After three days of frantic searching, my friend, Jasmine and I eventually settled for Mrs Adeagbo’s house. She was a widow, fondly called Mama Teni; dark, short and plump, and in her mid-sixties. The house was a ‘face-me-i-face-you’ bungalow with eight rooms. Though it wasn’t our perfect desire, but it was preferable to the other houses in the neighbourhood.
We moved into the house two days after payment. Just like every house owner, Mama Teni had her rules which every tenant must abide by. We must sweep an apportioned part of the large compound every morning, the use of generators after 10pm was highly prohibited, all cooking must be done in the general kitchen, and every tenant must be in before 10pm amongst other rules.
‘’I guess we are in for a tough year here,’’ Jasmine whispered to me as Mama Teni reeled out the rules to us.
I wasn’t exactly surprised. Having heard enough stories about the modus operandi of the house owners in that town, I had prepared my mind for the worst.

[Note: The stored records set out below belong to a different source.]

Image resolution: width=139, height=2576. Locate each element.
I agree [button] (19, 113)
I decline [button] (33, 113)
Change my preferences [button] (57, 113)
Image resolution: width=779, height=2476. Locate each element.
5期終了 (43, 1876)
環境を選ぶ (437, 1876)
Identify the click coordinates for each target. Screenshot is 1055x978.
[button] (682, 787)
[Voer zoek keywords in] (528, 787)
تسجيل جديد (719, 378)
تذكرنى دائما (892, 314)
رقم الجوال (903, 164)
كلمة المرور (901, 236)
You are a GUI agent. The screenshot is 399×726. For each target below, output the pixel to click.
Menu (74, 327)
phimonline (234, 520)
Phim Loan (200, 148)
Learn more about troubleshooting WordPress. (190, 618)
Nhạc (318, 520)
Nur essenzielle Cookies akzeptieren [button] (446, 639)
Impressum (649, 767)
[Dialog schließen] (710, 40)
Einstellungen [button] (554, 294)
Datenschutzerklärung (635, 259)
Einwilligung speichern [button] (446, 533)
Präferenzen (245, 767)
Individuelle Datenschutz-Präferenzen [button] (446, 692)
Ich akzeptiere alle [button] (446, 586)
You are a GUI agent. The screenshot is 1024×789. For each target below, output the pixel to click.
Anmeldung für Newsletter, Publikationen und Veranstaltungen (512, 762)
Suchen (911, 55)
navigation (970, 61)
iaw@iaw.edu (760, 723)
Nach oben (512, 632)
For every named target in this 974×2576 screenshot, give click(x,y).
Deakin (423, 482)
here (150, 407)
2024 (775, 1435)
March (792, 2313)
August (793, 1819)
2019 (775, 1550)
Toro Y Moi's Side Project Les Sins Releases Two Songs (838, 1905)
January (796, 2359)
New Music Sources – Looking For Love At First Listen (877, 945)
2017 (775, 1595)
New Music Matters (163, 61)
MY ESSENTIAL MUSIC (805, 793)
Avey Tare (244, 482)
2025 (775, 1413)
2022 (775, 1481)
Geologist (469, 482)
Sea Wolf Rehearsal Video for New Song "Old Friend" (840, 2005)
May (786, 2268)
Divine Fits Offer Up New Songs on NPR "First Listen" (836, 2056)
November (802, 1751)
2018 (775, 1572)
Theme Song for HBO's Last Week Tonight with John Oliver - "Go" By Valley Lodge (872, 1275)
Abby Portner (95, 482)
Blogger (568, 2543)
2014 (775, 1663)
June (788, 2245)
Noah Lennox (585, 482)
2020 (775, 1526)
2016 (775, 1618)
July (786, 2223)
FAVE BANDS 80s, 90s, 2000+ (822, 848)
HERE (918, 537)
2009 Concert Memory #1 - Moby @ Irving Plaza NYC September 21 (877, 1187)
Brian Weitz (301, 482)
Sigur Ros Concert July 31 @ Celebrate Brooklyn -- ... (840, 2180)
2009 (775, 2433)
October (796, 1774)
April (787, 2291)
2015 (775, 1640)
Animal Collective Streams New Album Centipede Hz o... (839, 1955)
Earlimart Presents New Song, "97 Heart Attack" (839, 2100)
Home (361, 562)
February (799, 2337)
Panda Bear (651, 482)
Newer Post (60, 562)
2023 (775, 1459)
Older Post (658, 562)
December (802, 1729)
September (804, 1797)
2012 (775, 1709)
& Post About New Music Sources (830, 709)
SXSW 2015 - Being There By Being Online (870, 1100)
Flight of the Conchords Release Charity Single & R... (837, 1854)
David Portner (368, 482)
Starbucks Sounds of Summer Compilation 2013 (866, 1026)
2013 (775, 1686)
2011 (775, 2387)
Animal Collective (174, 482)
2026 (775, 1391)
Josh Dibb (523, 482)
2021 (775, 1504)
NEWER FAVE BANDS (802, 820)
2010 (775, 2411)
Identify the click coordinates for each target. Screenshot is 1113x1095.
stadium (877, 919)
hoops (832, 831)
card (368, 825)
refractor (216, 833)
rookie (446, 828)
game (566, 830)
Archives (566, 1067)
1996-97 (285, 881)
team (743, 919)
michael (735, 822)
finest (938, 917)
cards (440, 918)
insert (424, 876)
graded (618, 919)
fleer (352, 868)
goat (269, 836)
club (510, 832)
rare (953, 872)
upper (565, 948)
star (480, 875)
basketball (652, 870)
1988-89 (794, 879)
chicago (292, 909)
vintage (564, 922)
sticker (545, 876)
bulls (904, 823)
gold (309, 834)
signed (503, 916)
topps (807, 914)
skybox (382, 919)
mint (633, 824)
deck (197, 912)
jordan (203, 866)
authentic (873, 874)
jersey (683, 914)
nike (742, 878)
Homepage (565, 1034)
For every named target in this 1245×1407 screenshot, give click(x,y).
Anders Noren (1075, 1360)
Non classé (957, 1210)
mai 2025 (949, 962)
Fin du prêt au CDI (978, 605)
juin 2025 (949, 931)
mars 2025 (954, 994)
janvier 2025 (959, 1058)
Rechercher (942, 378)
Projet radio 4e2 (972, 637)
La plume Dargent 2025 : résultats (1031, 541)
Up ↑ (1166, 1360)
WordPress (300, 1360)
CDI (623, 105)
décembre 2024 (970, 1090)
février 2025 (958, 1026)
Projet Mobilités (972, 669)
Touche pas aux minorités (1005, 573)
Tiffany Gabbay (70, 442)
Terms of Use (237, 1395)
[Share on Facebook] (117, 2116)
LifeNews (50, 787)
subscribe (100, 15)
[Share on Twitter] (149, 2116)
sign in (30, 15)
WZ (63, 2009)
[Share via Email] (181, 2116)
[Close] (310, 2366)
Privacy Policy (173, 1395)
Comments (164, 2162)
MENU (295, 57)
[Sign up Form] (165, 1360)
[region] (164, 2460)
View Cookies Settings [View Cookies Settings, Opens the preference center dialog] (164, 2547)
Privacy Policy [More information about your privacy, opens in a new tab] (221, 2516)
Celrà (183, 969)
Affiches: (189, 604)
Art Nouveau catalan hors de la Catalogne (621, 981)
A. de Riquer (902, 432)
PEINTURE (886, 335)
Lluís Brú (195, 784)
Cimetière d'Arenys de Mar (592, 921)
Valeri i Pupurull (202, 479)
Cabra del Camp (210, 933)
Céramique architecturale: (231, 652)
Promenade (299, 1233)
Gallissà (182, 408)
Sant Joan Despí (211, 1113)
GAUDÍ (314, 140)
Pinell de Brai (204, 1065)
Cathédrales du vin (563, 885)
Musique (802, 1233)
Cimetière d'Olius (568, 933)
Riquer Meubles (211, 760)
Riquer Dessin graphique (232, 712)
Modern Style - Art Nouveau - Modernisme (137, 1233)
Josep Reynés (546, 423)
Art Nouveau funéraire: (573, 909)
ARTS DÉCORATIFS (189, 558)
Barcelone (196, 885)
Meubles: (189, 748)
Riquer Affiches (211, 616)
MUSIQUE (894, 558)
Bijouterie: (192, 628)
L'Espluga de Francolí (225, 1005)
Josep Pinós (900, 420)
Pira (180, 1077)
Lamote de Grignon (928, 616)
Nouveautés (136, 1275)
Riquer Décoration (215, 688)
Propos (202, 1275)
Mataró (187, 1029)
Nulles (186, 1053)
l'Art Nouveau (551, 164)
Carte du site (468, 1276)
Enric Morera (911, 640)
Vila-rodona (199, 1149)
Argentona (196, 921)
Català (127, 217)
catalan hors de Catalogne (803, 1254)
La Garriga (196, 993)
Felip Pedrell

Our first week in the house wasn’t a smooth one as we struggled to adjust to the new environment and its rules. Contrary to the rumours we’ve been fed with, our landlady was unusually patient with us until we became accustomed to the rules.
We thought we’ve enjoyed the best of her until after our first month in the house. Mama Teni wouldn’t spare any opportunity to advise us like her children, especially on marital issues. I remember when I had issues with my fiancé, Olumide, her motherly counsel helped to salvage my relationship, which will culminate into marriage in a couple of months.
Just as Mama Teni didn’t spare her words, she also didn’t spare her meals. It is not an exaggeration to say that her foods were the most delicious my tongue has romanced in my lifetime.
How can I forget the impact of Mama Teni’s motherly care when I took ill six months into the service year? Her foods and care were instrumental to my quick recovery.
The days ran fast like lightning and before we knew it, our service year came to an end. The day we moved out of the house was a sensational one. We wept our eyes out. It was an understatement to say we would miss Mama Teni. She wasn’t a perfect woman, but in my life, she remained the landlady second to none!